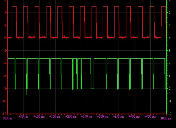Click the 500 ms start time label
The image size is (176, 128).
7,118
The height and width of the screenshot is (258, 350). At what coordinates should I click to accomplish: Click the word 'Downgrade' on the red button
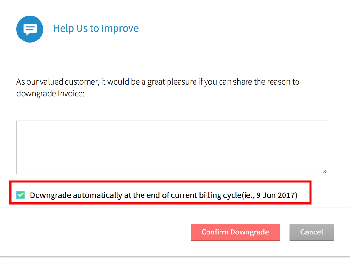point(249,232)
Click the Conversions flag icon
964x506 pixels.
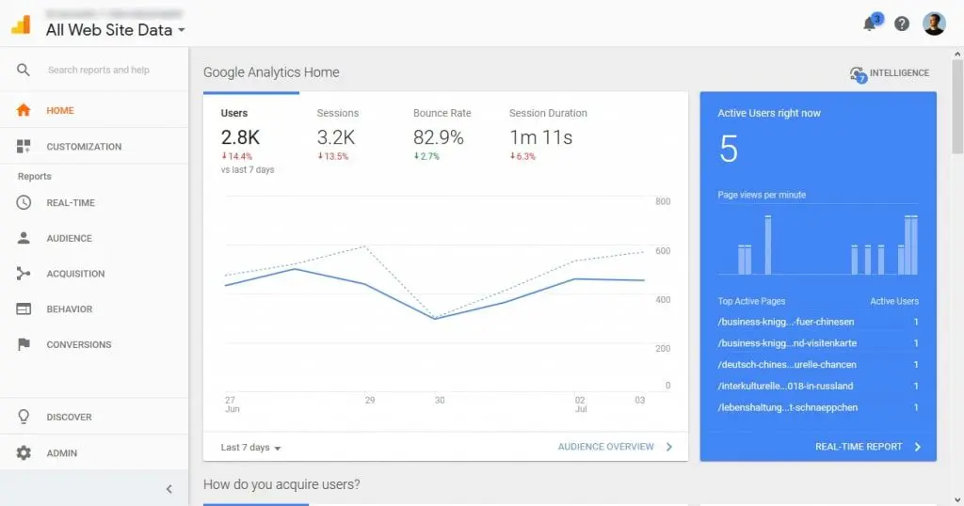(24, 345)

--------

All that is needed here is the run of lines from the one containing "Click the Conversions flag icon" through the end of the material above, reproduced exactly and without pictures.

Click the Conversions flag icon
964x506 pixels.
(24, 345)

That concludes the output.